И после победы распрощаться с двойной жизнью у Кольки никак не получалось. Завод заменила школа, куда он ходил с тяжелым сердцем. Из-за пропущенной учебы Пожарскому пришлось сидеть за зубрежкой, чтобы хотя бы перевели его после экзаменов в шестой, с чем он никак не мог смириться. Ведь его школьные друзья стали уже старшеклассниками, многие готовились после восьмого уходить в вечерку и на работу. А он, рослый и возмужавший, сидел за одной партой с детьми. Мысли и поступки десятилеток-одноклассников были для четырнадцатилетнего парня совсем чужими. Тягот войны в силу небольшого возраста они видели меньше, их разговоры на переменах казались Кольке глупыми. С бывшими однокашниками общение тоже сошло на нет, так как заискивать он не умел и не желал. Хорошо знакомые лица старшеклассников при встрече в коридоре каменели, оживленная болтовня затихала, а глаза наполнялись пустотой, словно не Николай Пожарский перед ними, а грязная тряпка для стирания с доски.
Школьные будни превратились для Кольки в ад. Учителя не придирались, одноклассники обходили его стороной, учеба шла легко. Но каждое утро при виде знакомого белого двухэтажного здания в груди острыми когтями скребла тоска. Часто он не выдерживал и сворачивал с тропинки, ведущей в школьный двор. Брел без цели по улицам, глазел на витрины магазинов, на прохожих, чтобы протянуть время до конца уроков. Классная руководительница Эмма Александровна несколько раз спрашивала Кольку о причине пропусков, выслушивала его скупое вранье о заболевшей сестренке или сломанном ключе, а потом и вовсе перестала задавать вопросы. Только в учительской вздыхала при виде новых отметок о пропуске в журнале напротив фамилии Пожарский, куталась в шаль и поджимала сухие узкие губы.
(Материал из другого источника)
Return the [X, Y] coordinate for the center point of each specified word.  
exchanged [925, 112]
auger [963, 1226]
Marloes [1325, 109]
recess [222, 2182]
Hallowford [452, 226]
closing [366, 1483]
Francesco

В это время Николай Пожарский с верным дружком Санькой Приходько разводил костер в своем «версальском дворце», как они в шутку называли разрушенный остов дома. На огне они готовили похлебку из ворованных продуктов, придумывали новую легенду о найденной сумке или щедрости незнакомого старичка за помощь пионеров, чтобы принести домой очередную партию провианта.
Война закончилась, но голод продолжался и даже стал сильнее. Страна, истощенная долгими годами сражений, лежала в разрухе. Дефицит рабочих рук, засуха и неурожай, разрушенные немцами деревни совсем уменьшили продуктовый паек, зато те же овощи, крупа, масло, молоко на черном рынке подорожали втридорога.
Перед каждой встречей с Давилкой Колька давал себе клятву, что помогает шайке последний раз. Но скудного пайка по карточке не хватало до конца месяца, и парню снова приходилось идти к кинотеатру «Родина». Там, у входа, по вечерам прогуливался наводчик Давилка, вычисляя своих жертв по богатым шубкам, трофейным часам и лакированным сумочкам.
После возвращения отца две недели Колька твердо решил завязать с двойной жизнью, две недели бормотал себе под нос целую речь, чтобы произнести ее перед Миханом. Пообещаю, что не сдам их никогда, буду молчать как рыба, но воровать больше не пойду.